(DATASET RECORDS)
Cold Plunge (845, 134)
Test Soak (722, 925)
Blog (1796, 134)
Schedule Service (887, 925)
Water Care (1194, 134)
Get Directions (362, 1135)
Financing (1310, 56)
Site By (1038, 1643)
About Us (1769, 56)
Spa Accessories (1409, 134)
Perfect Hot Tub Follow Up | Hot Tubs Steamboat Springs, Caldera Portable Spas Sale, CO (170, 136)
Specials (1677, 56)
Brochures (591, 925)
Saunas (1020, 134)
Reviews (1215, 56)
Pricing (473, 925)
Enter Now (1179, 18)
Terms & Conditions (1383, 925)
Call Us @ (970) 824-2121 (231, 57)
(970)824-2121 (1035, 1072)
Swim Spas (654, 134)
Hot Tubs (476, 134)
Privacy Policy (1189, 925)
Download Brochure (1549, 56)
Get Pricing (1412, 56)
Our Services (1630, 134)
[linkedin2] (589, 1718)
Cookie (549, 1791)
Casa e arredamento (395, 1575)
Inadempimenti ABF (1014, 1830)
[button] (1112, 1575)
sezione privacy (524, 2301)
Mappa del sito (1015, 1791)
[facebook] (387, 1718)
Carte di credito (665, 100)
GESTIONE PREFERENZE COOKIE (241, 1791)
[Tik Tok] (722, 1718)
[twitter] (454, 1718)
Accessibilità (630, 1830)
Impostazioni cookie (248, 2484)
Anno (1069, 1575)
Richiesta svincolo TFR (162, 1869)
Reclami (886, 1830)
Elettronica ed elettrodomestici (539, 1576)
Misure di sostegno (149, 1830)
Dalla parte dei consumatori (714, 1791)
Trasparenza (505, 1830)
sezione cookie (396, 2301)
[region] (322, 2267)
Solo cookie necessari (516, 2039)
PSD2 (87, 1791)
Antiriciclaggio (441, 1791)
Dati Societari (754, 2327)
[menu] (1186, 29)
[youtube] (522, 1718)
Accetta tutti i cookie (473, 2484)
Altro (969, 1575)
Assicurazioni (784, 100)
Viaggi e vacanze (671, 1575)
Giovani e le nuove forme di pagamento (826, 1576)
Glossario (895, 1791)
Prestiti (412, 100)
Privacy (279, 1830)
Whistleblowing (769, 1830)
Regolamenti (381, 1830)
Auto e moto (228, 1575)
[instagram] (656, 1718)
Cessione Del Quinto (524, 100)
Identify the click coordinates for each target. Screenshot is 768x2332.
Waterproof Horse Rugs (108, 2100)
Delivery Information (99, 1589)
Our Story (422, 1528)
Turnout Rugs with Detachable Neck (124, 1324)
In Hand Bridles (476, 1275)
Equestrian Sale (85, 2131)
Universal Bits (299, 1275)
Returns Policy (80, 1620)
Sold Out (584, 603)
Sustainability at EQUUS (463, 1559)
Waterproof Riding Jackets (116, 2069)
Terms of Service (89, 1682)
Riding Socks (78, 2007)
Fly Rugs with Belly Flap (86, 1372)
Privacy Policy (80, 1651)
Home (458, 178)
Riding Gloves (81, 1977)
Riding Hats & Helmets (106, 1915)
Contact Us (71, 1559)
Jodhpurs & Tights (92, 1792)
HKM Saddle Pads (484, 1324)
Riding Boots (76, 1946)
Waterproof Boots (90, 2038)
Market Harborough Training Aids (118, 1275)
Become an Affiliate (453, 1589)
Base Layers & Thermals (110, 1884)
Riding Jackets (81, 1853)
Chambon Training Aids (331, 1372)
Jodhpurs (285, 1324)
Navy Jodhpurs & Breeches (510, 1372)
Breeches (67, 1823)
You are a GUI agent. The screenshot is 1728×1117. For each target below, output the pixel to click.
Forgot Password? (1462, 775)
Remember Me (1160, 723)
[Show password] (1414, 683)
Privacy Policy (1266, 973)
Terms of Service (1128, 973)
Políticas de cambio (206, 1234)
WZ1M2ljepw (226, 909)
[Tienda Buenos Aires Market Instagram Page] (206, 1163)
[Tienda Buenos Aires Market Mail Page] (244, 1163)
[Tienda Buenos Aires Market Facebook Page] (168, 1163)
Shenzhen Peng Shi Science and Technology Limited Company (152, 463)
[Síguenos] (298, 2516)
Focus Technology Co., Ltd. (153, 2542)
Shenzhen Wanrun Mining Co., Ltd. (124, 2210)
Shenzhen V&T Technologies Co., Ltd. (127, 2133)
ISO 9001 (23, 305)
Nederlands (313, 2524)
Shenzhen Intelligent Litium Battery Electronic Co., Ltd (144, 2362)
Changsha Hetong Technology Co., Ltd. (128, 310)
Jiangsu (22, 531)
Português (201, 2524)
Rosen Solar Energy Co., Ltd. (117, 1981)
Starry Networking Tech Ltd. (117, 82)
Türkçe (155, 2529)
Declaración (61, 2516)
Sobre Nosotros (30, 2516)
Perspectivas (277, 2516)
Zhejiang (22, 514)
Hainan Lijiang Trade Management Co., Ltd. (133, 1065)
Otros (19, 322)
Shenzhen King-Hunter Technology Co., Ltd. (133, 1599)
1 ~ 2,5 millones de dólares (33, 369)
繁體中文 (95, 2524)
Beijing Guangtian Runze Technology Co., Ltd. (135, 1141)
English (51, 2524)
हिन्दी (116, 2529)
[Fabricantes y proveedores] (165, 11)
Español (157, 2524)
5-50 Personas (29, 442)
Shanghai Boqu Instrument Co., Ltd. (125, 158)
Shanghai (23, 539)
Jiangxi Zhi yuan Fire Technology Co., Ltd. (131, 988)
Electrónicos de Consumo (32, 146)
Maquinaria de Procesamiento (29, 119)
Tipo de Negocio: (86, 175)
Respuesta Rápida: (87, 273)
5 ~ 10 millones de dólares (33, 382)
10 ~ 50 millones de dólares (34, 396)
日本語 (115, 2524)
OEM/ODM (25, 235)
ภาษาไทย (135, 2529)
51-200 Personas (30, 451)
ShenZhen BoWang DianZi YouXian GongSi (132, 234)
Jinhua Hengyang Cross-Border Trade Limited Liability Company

(WORK TO COMPLETE) Output each record precisely as given.

(SOLVED PROBLEM)
Cold Plunge (845, 134)
Test Soak (722, 925)
Blog (1796, 134)
Schedule Service (887, 925)
Water Care (1194, 134)
Get Directions (362, 1135)
Financing (1310, 56)
Site By (1038, 1643)
About Us (1769, 56)
Spa Accessories (1409, 134)
Perfect Hot Tub Follow Up | Hot Tubs Steamboat Springs, Caldera Portable Spas Sale, CO (170, 136)
Specials (1677, 56)
Brochures (591, 925)
Saunas (1020, 134)
Reviews (1215, 56)
Pricing (473, 925)
Enter Now (1179, 18)
Terms & Conditions (1383, 925)
Call Us @ (970) 824-2121 (231, 57)
(970)824-2121 (1035, 1072)
Swim Spas (654, 134)
Hot Tubs (476, 134)
Privacy Policy (1189, 925)
Download Brochure (1549, 56)
Get Pricing (1412, 56)
Our Services (1630, 134)
[linkedin2] (589, 1718)
Cookie (549, 1791)
Casa e arredamento (395, 1575)
Inadempimenti ABF (1014, 1830)
[button] (1112, 1575)
sezione privacy (524, 2301)
Mappa del sito (1015, 1791)
[facebook] (387, 1718)
Carte di credito (665, 100)
GESTIONE PREFERENZE COOKIE (241, 1791)
[Tik Tok] (722, 1718)
[twitter] (454, 1718)
Accessibilità (630, 1830)
Impostazioni cookie (248, 2484)
Anno (1069, 1575)
Richiesta svincolo TFR (162, 1869)
Reclami (886, 1830)
Elettronica ed elettrodomestici (539, 1576)
Misure di sostegno (149, 1830)
Dalla parte dei consumatori (714, 1791)
Trasparenza (505, 1830)
sezione cookie (396, 2301)
[region] (322, 2267)
Solo cookie necessari (516, 2039)
PSD2 (87, 1791)
Antiriciclaggio (441, 1791)
Dati Societari (754, 2327)
[menu] (1186, 29)
[youtube] (522, 1718)
Accetta tutti i cookie (473, 2484)
Altro (969, 1575)
Assicurazioni (784, 100)
Viaggi e vacanze (671, 1575)
Giovani e le nuove forme di pagamento (826, 1576)
Glossario (895, 1791)
Prestiti (412, 100)
Privacy (279, 1830)
Whistleblowing (769, 1830)
Regolamenti (381, 1830)
Auto e moto (228, 1575)
[instagram] (656, 1718)
Cessione Del Quinto (524, 100)
Identify the click coordinates for each target. Screenshot is 768x2332.
Waterproof Horse Rugs (108, 2100)
Delivery Information (99, 1589)
Our Story (422, 1528)
Turnout Rugs with Detachable Neck (124, 1324)
In Hand Bridles (476, 1275)
Equestrian Sale (85, 2131)
Universal Bits (299, 1275)
Returns Policy (80, 1620)
Sold Out (584, 603)
Sustainability at EQUUS (463, 1559)
Waterproof Riding Jackets (116, 2069)
Terms of Service (89, 1682)
Riding Socks (78, 2007)
Fly Rugs with Belly Flap (86, 1372)
Privacy Policy (80, 1651)
Home (458, 178)
Riding Gloves (81, 1977)
Riding Hats & Helmets (106, 1915)
Contact Us (71, 1559)
Jodhpurs & Tights (92, 1792)
HKM Saddle Pads (484, 1324)
Riding Boots (76, 1946)
Waterproof Boots (90, 2038)
Market Harborough Training Aids (118, 1275)
Become an Affiliate (453, 1589)
Base Layers & Thermals (110, 1884)
Riding Jackets (81, 1853)
Chambon Training Aids (331, 1372)
Jodhpurs (285, 1324)
Navy Jodhpurs & Breeches (510, 1372)
Breeches (67, 1823)
You are a GUI agent. The screenshot is 1728×1117. For each target below, output the pixel to click.
Forgot Password? (1462, 775)
Remember Me (1160, 723)
[Show password] (1414, 683)
Privacy Policy (1266, 973)
Terms of Service (1128, 973)
Políticas de cambio (206, 1234)
WZ1M2ljepw (226, 909)
[Tienda Buenos Aires Market Instagram Page] (206, 1163)
[Tienda Buenos Aires Market Mail Page] (244, 1163)
[Tienda Buenos Aires Market Facebook Page] (168, 1163)
Shenzhen Peng Shi Science and Technology Limited Company (152, 463)
[Síguenos] (298, 2516)
Focus Technology Co., Ltd. (153, 2542)
Shenzhen Wanrun Mining Co., Ltd. (124, 2210)
Shenzhen V&T Technologies Co., Ltd. (127, 2133)
ISO 9001 (23, 305)
Nederlands (313, 2524)
Shenzhen Intelligent Litium Battery Electronic Co., Ltd (144, 2362)
Changsha Hetong Technology Co., Ltd. (128, 310)
Jiangsu (22, 531)
Português (201, 2524)
Rosen Solar Energy Co., Ltd. (117, 1981)
Starry Networking Tech Ltd. (117, 82)
Türkçe (155, 2529)
Declaración (61, 2516)
Sobre Nosotros (30, 2516)
Perspectivas (277, 2516)
Zhejiang (22, 514)
Hainan Lijiang Trade Management Co., Ltd. (133, 1065)
Otros (19, 322)
Shenzhen King-Hunter Technology Co., Ltd. (133, 1599)
1 ~ 2,5 millones de dólares (33, 369)
繁體中文 (95, 2524)
Beijing Guangtian Runze Technology Co., Ltd. (135, 1141)
English (51, 2524)
हिन्दी (116, 2529)
[Fabricantes y proveedores] (165, 11)
Español (157, 2524)
5-50 Personas (29, 442)
Shanghai Boqu Instrument Co., Ltd. (125, 158)
Shanghai (23, 539)
Jiangxi Zhi yuan Fire Technology Co., Ltd. (131, 988)
Electrónicos de Consumo (32, 146)
Maquinaria de Procesamiento (29, 119)
Tipo de Negocio: (86, 175)
Respuesta Rápida: (87, 273)
5 ~ 10 millones de dólares (33, 382)
10 ~ 50 millones de dólares (34, 396)
日本語 (115, 2524)
OEM/ODM (25, 235)
ภาษาไทย (135, 2529)
51-200 Personas (30, 451)
ShenZhen BoWang DianZi YouXian GongSi (132, 234)
Jinhua Hengyang Cross-Border Trade Limited Liability Company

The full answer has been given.